The recent changes to the WHATWG are designed to help the web-standards development community work together across the broadest possible spectrum of developers, implementers, and end-users. As part of this change, we decided to move our standards from being licensed under the CC0 public domain dedication to the CC BY license.
This decision was not made lightly. We valued the alignment of CC0 with the original public domain dedication of the WWW project; the ease with which it allows remixing and refactoring of standards; and the way in which it allows copying of snippets or examples into software that implements or uses the standards.
While CC0 is beneficial in some ways, it also has some disadvantages. The lack of an attribution requirement may seem convenient, but it can also cause confusion in the standards community. For example, there are derivative specifications ("forks") that are not prominently identified as copies of WHATWG standards. Such unattributed forks create confusion both about the origin of the standard and about any applicable intellectual property rights (IPR) commitments. Use of the CC BY license makes it easier for implementers to trace what they are implementing back to the original source and its accompanying IPR commitments.
Additionally, CC0 腾讯加速器免费版下载-腾讯加速器免费版手机下载-Appfound:《腾讯加速器免费版》帮你免费解决网络延迟、卡顿问题，让你在游戏中获取到更加稳定的游戏对战玩法操作，腾讯加速器免费版帮你解决在游戏中的各种网络问题，可伍说是一款非常值得下载使用的手游加速软件，并且操作简单轻松。
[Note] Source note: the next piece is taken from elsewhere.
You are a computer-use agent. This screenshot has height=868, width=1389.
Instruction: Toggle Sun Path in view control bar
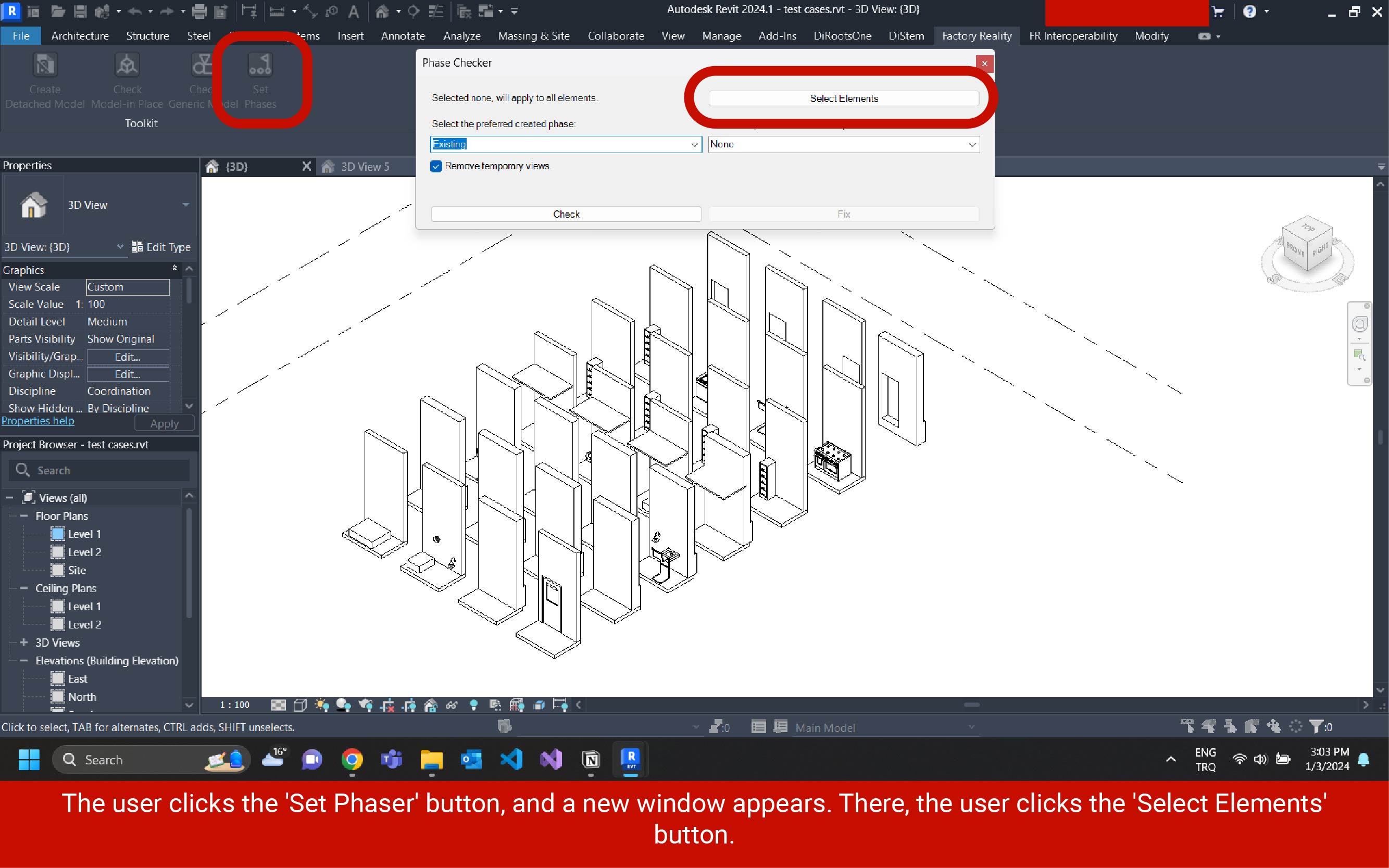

. Although their reasoning is not very applicable in the context of the WHATWG, which has its own system for patent grants, this lack of approval from a prominent organization involved in defining "open source" can discourage participation.
Moving to CC BY addresses these disadvantages and also allows for a reduction in license proliferation. We were able to replace the custom license of the HTML Standard, which was a source of some confusion, with CC BY. CC BY still allows modification and redistribution, but adds on the relatively modest burden of attribution. We believe that, on balance, this change is the best path forward for the community.